In most conceptual models of dissolution trapping of CO2, it is assumed that mixing of dissolved supercritical CO2 and formation brine occurs through density-driven convection. In our previous modeling study, we showed that the presence of continuous low-permeability shale layers in the formations causes convective shutdown through disruption of fingers, which impacts the effectiveness of mixing and trapping processes. However, these layers are naturally heterogeneous due to variations in compositional and textural properties.

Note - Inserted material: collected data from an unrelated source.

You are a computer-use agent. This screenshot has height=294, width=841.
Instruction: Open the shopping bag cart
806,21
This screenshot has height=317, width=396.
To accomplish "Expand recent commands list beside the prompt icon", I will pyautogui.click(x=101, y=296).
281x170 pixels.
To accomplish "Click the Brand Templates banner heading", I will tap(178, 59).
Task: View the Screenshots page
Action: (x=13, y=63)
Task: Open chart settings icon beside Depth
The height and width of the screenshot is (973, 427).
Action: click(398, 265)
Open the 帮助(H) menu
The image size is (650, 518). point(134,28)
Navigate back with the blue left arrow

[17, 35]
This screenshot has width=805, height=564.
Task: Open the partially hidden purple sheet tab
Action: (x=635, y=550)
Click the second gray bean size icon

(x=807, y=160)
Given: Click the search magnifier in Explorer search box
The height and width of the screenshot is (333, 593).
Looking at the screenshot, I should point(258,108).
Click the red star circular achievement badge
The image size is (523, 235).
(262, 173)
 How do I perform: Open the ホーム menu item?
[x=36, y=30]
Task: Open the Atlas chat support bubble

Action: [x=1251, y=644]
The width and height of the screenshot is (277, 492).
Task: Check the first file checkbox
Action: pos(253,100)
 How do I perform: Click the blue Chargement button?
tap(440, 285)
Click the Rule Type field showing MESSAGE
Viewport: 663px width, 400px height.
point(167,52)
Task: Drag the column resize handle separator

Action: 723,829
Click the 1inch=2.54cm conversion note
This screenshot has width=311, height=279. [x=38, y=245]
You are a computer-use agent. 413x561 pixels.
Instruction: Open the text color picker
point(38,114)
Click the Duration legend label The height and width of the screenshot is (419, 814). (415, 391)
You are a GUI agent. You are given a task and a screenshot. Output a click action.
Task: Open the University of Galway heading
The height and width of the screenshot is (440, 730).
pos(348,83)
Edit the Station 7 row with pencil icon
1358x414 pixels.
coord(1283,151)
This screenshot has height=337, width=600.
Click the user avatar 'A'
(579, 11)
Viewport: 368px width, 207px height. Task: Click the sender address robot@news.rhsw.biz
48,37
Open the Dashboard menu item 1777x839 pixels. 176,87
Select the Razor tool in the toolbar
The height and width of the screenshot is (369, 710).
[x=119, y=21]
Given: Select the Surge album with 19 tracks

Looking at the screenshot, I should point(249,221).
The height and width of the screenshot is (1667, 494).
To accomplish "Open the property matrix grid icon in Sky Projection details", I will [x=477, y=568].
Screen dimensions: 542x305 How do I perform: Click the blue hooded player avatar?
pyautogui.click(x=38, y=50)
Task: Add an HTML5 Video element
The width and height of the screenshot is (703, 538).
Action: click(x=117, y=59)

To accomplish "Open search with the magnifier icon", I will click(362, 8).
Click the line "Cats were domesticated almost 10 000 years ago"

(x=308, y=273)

In the present study, we investigate the potential effects of heterogeneity present within semi-confining low-permeability layers on the overall mixing and trapping of dissolved CO2. Since accurate field experimentation in deep geologic formations is difficult due to inability to adequately characterize geology and define boundary conditions of the formation, we designed well-controlled experiments using NaBr solution and water under laboratory conditions. We conducted intermediate-scale 3D laboratory experiments under two homogeneous and one heterogeneous multilayered sand packing configurations. The results of these experiments show that connectivity of relatively higher permeability material within the semi-confining low-permeability layers contributes to mixing through (1) brine leakage between upper and lower aquifers (reverse convection), and (2) trapping through diffusion and back diffusion of initially trapped mass due to reversed concentration gradients in the long term. These findings suggest that when estimating the effectiveness of dissolution trapping in CO2 sequestration one needs to consider possible deviations from the traditional convective mixing theory in homogeneous media. Under some conditions of natural formation heterogeneity, diffusion can contribute to trapping; in some others, it may not.